Wright points to a seminal research study wherein scientists monitored dopamine-generating neurons of monkeys as they were administered sweet drops of juice. As expected there was a release of dopamine when the juice made contact with the monkeys’ tongues. The experimenters then trained the monkeys through classical conditioning to anticipate the arrival of the juice after turning on a light. As the researchers continued, again and again, to associate the turning on of the light with the imminent arrival of the juice, they found that more and more dopamine was being generated in anticipation of the juice, and less and less came after the monkeys actually tasted its sweetness.

It’s not a leap of faith to see how these findings might play out in consumer markets. As advertisers invest more heavily in sales promotion and advertising, consumers become more and more addicted to new pleasurable ‘goods’. As Wright says, “If you encounter a new kind of pleasure—if, say, you’ve somehow gone your whole life without eating a powdered-sugar doughnut, and somebody hands you one and suggests you try it—you’ll get a big blast of dopamine after the taste of the doughnut sinks in. But later, once you’re a confirmed powdered-sugar doughnut eater, the lion’s share of the dopamine spike comes before you actually bite into the doughnut, as you’re staring longingly at it…”

Consumer decision-making is about making anticipatory judgments, and our brain does this largely through the release of dopamine. This “gimme more” neurotransmitter is responsible for wanting, craving, and motivating us to do nearly everything, including sex, drugs, gambling, playing video games, even shopping, and yes, bingeing on doughnuts. The dopamine system also has a close relationship with the opioid system of the brain, which produces pleasurable sensations.

The neuroscientist Read Montague demonstrated that merely seeing a Coke label was enough to activate the brain’s pleasure centers without even taking a sip, by elevating the levels of dopamine, a naturally occurring chemical produced by the brain that signals feelings of reward. The way we plan future behavior is based upon present feelings that signal future expectations: The more rewarding it feels, the more likely we are to engage in that activity.

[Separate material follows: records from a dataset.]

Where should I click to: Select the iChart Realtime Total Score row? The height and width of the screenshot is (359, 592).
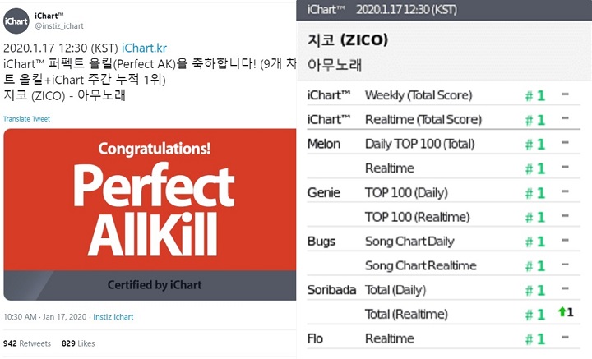click(x=444, y=119)
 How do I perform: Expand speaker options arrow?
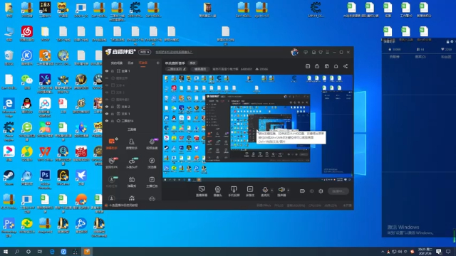point(288,191)
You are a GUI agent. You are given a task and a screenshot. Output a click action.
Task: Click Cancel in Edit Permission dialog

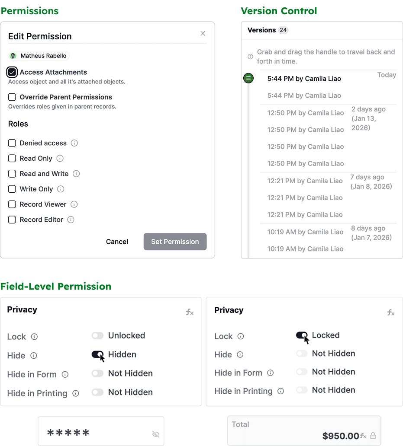(x=117, y=242)
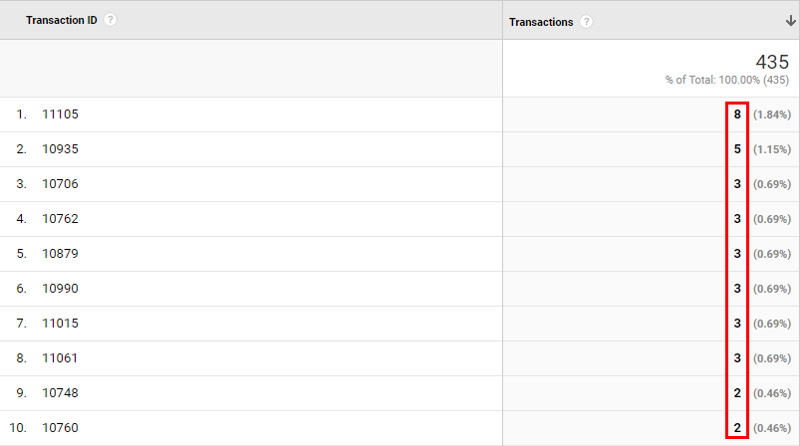Image resolution: width=800 pixels, height=446 pixels.
Task: Click the help icon beside Transaction ID
Action: 111,20
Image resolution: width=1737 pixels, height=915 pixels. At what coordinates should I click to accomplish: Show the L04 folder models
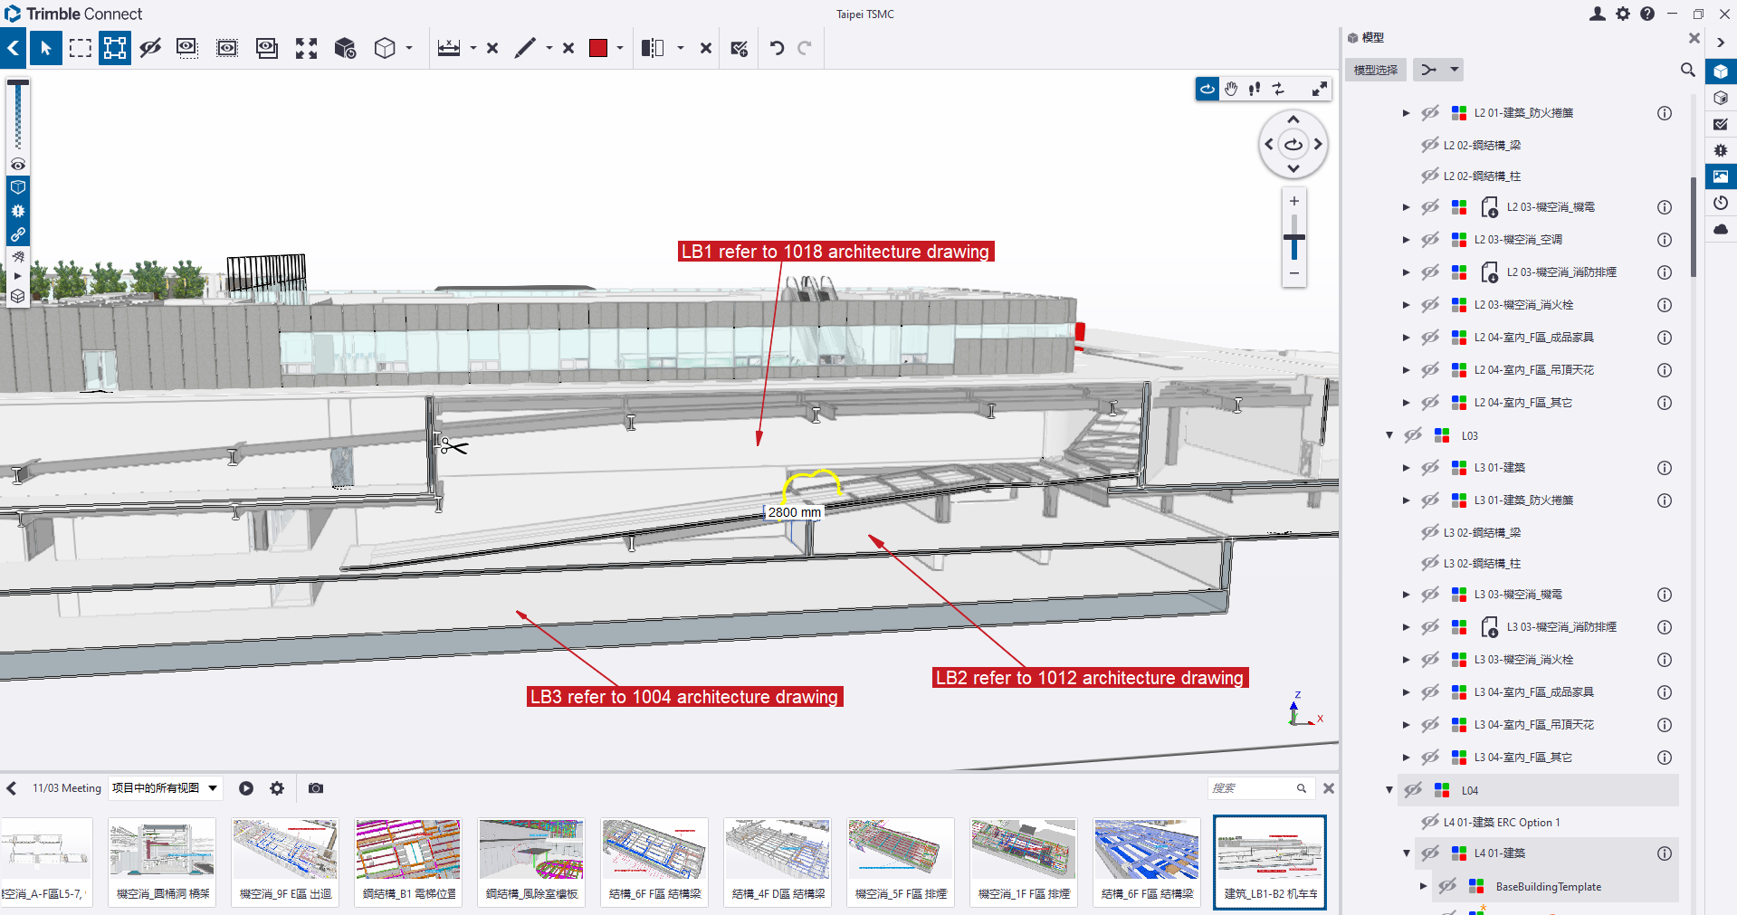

Dopamine is also the feel-good “drug” of anticipation. We do not need to experience the product to get the rush of dopamine. We only need to imagine and anticipate it in our minds by activating our prefrontal cortex, the part of the brain that lets us envision future possibilities. Montague’s team used magnetic resonance imaging of the brain to fairly accurately predict participants’ preferences before they would even take a sip! “We were stunned by how easy this was,” Montague said. “I could tell what they were going to do by looking at their brain scans.”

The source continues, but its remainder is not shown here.